China's exports fell 17.2%, in the first two months of the year. Photo: iStock
China's exports may take a hit. Photo: iStock

Numbers have a habit of only telling half the story. Data released by the General Administration of Customs showed that China’s trade surplus with the rest of the world surged to US$41.65 billion last month compared to $13.8 billion in April.

To underline the rise in demand, the politically sensitive surplus with the US topped nearly $27 billion from $21 billion during the same period.

Still, imports took a major hit, falling 8.5%, which was the sharpest drop since July 2016.

“While exports rose in May, weaker global demand and the escalating trade war suggest they will start to fall again before long,” Marcel Thieliant, a senior economist at Capital Economics, said in a note.

The figures published by Beijing come at a difficult time for the world’s second-largest economy. Trade talks with Washington have stalled while the threat of more tariffs is on the horizon.

Toxic mix

Adding to the toxic mix has been the decision to “blacklist” Huawei and the ongoing extradition court case in Canada involving the Chinese telecom giant’s Chief Financial Officer Meng Wanzhou.

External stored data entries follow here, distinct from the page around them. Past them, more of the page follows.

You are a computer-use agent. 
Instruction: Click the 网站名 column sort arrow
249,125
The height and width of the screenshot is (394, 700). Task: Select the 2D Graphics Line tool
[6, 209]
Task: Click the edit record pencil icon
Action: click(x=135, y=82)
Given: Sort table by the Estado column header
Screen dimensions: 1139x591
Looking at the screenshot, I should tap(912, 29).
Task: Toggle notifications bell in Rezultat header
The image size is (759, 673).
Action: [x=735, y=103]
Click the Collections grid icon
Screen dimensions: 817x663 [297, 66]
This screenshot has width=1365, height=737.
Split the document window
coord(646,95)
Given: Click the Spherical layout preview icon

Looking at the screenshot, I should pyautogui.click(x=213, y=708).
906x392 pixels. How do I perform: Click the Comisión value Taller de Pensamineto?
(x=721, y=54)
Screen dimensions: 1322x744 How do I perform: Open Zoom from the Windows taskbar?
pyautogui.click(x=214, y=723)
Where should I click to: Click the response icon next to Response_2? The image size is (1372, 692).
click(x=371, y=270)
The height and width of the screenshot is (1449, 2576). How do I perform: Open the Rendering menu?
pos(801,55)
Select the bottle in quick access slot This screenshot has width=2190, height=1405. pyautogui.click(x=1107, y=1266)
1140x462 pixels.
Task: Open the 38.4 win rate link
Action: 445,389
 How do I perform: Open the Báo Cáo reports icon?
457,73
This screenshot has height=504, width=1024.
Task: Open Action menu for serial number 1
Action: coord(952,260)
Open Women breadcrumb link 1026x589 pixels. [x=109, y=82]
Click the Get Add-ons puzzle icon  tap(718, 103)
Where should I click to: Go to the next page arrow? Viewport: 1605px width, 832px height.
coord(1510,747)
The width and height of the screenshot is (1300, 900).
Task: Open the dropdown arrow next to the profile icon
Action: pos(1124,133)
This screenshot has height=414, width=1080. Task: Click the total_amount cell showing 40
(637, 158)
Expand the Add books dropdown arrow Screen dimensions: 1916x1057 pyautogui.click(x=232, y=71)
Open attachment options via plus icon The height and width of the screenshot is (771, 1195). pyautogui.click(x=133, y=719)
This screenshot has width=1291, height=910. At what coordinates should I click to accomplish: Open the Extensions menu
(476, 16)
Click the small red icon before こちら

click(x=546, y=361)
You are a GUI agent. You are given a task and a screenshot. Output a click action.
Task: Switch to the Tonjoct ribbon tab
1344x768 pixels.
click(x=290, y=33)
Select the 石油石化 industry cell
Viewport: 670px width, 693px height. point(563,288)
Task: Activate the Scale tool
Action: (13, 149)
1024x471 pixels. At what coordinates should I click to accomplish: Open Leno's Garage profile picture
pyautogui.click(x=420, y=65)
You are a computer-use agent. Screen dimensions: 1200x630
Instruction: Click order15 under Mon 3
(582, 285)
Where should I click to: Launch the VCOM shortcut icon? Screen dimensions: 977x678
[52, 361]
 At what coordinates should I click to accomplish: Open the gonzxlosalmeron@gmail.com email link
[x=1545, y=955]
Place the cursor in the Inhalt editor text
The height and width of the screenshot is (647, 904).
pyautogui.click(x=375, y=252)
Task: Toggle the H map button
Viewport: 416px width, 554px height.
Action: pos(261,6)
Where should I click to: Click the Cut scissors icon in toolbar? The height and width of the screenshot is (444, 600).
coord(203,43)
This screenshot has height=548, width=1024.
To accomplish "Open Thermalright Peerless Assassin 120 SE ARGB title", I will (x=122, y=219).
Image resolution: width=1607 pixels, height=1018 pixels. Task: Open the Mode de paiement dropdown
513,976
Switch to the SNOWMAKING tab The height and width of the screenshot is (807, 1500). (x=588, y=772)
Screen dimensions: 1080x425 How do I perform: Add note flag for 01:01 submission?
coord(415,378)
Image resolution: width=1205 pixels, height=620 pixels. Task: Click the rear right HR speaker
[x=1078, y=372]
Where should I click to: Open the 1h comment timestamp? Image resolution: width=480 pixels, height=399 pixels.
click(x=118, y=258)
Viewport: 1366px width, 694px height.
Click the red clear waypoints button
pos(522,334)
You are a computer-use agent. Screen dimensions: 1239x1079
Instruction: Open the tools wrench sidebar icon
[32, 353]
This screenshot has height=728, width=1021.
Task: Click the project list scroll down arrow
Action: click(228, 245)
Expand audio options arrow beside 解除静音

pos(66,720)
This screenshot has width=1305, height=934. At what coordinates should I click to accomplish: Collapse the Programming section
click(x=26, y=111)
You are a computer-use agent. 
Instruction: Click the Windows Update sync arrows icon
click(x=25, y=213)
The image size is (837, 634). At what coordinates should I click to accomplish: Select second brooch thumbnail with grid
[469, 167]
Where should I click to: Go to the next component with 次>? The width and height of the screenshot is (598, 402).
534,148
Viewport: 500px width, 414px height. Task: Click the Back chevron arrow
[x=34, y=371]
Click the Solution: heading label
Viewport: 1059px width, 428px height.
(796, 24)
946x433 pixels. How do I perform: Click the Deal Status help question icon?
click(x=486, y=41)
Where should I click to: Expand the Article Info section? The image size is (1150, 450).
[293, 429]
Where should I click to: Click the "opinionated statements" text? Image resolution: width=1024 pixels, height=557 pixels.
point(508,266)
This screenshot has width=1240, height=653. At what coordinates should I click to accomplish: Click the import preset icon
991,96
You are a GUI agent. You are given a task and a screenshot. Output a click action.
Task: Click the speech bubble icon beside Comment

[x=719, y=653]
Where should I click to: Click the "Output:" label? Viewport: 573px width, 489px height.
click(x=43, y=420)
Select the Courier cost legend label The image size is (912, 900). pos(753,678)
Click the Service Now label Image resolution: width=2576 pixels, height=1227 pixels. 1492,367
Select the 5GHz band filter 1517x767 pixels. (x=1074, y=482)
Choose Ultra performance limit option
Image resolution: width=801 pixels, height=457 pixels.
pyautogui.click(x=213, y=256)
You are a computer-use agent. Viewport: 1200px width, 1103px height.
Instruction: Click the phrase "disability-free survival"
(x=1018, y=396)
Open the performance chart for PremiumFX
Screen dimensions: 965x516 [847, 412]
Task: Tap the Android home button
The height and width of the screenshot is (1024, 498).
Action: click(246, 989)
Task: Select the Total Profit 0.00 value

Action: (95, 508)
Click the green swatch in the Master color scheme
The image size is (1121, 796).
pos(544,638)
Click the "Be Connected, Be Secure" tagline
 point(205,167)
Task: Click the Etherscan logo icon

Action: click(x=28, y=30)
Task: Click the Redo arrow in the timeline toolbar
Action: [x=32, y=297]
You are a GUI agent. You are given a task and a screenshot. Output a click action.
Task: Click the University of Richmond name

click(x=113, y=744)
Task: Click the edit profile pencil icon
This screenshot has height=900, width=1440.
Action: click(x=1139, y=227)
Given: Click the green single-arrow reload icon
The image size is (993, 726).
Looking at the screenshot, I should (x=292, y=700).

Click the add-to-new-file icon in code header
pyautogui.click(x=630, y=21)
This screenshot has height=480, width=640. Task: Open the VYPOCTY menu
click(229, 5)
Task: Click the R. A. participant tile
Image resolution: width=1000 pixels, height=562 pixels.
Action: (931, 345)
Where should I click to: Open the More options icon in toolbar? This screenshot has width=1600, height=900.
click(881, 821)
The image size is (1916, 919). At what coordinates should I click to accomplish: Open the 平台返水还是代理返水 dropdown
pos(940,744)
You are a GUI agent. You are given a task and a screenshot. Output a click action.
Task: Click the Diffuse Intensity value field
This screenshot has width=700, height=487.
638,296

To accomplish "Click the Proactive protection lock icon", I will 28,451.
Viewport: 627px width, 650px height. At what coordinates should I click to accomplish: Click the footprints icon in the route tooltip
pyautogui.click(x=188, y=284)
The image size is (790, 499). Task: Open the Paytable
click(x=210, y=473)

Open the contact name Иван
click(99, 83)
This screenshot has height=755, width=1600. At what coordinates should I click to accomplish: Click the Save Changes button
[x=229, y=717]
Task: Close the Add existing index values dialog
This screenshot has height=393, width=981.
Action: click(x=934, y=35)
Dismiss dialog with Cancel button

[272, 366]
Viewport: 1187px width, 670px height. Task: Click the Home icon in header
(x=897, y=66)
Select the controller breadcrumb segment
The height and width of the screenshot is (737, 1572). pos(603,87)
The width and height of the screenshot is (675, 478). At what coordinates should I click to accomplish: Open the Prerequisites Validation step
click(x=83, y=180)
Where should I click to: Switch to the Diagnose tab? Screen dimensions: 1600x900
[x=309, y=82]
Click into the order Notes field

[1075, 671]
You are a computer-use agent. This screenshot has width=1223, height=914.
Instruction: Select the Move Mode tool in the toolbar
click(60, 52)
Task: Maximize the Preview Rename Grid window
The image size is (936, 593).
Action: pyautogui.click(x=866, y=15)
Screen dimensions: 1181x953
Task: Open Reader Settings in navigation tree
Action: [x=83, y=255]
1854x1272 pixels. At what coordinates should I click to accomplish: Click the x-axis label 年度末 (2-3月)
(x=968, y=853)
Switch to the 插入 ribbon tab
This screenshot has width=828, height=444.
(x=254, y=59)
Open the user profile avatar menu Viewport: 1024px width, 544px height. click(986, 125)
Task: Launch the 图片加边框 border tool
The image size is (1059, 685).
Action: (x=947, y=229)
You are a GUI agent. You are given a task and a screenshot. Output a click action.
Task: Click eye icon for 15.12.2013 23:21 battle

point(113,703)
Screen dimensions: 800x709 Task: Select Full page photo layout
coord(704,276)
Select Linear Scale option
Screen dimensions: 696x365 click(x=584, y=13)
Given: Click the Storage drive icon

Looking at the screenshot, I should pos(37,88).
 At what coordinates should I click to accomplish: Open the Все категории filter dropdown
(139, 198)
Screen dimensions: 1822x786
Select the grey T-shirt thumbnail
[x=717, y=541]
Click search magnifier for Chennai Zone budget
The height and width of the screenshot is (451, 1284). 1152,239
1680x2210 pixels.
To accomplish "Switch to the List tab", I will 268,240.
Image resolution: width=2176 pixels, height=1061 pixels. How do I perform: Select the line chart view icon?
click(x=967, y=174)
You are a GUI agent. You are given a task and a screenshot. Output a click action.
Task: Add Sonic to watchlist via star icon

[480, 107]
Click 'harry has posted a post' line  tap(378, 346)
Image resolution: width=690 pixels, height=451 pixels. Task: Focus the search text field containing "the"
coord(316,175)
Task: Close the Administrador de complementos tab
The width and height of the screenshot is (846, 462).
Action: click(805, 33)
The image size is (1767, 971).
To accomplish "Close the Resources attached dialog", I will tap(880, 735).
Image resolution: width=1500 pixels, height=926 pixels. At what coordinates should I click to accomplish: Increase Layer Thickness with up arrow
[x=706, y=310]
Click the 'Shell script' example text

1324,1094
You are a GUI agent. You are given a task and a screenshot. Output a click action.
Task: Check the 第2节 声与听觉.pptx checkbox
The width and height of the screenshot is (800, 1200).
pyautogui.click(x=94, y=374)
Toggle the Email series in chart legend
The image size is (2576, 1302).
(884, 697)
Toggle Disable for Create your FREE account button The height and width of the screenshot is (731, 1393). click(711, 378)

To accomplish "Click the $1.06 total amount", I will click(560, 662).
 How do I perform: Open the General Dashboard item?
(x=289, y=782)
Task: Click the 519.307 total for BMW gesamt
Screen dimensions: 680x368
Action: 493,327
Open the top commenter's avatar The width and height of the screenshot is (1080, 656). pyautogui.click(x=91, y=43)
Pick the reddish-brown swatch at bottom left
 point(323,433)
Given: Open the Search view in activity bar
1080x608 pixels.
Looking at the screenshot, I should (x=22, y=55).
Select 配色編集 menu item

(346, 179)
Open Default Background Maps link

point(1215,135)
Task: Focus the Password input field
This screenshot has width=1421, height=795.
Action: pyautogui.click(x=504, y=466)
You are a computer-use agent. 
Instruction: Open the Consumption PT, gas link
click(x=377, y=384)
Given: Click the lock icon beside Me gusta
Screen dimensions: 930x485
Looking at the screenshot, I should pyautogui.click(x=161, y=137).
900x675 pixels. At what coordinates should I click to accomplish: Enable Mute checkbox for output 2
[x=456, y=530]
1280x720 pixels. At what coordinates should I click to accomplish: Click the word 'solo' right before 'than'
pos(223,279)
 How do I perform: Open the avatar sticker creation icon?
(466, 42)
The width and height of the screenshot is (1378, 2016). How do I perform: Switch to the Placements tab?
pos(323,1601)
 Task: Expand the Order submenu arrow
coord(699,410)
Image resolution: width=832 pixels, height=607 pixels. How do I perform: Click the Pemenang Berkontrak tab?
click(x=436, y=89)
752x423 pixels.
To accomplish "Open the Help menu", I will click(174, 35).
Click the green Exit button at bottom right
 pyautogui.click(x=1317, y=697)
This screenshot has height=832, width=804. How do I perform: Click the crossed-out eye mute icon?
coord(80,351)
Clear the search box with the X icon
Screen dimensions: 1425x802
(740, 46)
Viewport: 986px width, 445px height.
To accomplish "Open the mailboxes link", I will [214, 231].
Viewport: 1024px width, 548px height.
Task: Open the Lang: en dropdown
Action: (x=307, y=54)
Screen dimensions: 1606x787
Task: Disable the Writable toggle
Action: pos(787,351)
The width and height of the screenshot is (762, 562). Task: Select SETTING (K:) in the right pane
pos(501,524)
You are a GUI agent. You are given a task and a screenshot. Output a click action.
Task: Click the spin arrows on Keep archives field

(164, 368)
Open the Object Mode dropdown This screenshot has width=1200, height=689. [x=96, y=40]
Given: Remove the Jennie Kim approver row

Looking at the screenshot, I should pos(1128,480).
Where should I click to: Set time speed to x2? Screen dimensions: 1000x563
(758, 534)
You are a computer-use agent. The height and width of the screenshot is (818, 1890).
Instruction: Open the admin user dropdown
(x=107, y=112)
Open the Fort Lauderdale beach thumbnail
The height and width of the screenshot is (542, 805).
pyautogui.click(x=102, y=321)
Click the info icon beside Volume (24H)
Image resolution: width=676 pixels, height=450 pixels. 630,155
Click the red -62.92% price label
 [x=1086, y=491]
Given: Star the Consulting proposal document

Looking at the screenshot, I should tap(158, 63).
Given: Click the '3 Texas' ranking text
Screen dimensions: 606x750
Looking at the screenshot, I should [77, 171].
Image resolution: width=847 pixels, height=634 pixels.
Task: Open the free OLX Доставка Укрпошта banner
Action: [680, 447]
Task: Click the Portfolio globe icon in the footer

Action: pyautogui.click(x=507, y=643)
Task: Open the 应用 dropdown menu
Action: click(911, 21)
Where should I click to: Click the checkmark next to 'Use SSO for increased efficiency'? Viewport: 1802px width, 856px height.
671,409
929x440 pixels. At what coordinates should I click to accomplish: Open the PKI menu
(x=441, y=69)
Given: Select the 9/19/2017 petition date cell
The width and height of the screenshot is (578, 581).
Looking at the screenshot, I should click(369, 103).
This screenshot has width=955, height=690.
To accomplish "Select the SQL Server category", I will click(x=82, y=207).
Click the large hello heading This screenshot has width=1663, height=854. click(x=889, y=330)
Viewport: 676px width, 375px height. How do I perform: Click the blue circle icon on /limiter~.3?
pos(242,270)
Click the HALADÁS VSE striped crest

The daughter of the group’s founder and CEO Ren Zhengfei has been accused by the US of violating Iran sanctions, an allegation she has denied.

So far, President Donald Trump’s administration has more than doubled duties on Chinese imports worth $200 billion. He has also threatened to add tariffs on the rest of goods and products entering the US, totaling another $300 billion.

In response, Beijing has increased taxes on US imports worth $60 billion as the war of words escalated.

China is also preparing its own blacklist of “unreliable” companies and has suggested it could halt US exports of rare earth minerals, a key component in the high-tech industry and crucial in producing semiconductors, smartphones and even smart cars.

The only silver lining to this economic perfect storm is that Trump is still expected to meet President Xi Jinping at the Group of 20 summit in Japan later this month.

“For now, both sides – from an economic standpoint – have a lot to gain from doing a deal,” Johanna Chua, the head of Asia economics and market analysis at Citigroup, told CNBC. “But I think from the politics side, it’s actually getting tougher.”

Cold War

Already the conflict is developing into a new economic Cold War with the shockwaves rippling across the globe.

At the G20 meeting between finance leaders in the southern Japanese city of Fukuoka, there was a blunt message issued in the final communique on Sunday.

“Global growth appears to be stabilizing, and is generally projected to pick up moderately later this year and into 2020,” it said. “However, growth remains low and risks remain tilted to the downside.

“Most importantly, trade and geopolitical tensions have intensified. We will continue to address these risks, and stand ready to take further action,” the communique added.

Even China’s buoyant export numbers have a caveat attached.

Analysts attributed the rise in May to manufacturers speeding up the shipments of goods and products ahead of increased tariffs. They are also predicting a drop in orders later in the year if the trade war continues.

“The better-than-expected exports in May, which could have been helped by a depreciation in … [China’s currency] and front-loading of shipments amid fears of higher US tariffs, do not change our overall cautious view on China’s export look for 2019,” Betty Wang, a senior China economist at ANZ Research, said in a note.